Copy the items below exactly, starting at the line that contains "WSLL Fields / McClure North (248, 105)" and ending with the last item, both included.

********************

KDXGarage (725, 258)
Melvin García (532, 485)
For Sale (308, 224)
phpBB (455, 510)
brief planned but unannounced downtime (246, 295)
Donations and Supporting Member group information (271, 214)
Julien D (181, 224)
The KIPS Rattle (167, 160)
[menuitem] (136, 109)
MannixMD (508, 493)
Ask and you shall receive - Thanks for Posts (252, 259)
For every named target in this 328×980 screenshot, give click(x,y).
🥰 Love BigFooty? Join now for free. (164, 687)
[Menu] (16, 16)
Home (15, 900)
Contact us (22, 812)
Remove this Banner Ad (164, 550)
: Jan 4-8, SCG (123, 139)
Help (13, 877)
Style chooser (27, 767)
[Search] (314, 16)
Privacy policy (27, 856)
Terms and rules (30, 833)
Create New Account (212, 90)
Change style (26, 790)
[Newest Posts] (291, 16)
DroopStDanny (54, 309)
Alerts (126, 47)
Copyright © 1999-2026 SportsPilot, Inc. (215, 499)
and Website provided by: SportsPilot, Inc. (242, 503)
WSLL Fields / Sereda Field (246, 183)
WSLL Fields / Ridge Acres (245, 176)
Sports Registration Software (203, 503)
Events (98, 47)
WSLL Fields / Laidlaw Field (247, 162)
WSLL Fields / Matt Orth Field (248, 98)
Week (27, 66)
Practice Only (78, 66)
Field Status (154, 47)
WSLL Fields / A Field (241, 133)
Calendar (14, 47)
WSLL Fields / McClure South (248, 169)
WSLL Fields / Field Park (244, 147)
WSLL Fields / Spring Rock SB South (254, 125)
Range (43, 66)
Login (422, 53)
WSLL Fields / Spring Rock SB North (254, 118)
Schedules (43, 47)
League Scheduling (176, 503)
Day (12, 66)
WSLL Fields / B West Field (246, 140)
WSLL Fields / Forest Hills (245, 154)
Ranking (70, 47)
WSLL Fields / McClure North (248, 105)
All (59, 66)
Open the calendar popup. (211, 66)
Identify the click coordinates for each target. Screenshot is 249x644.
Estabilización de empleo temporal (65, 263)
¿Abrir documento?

********************

◆ **Correct answer**:
WSLL Fields / McClure North (248, 105)
All (59, 66)
Open the calendar popup. (211, 66)
Identify the click coordinates for each target. Screenshot is 249x644.
Estabilización de empleo temporal (65, 263)
¿Abrir documento?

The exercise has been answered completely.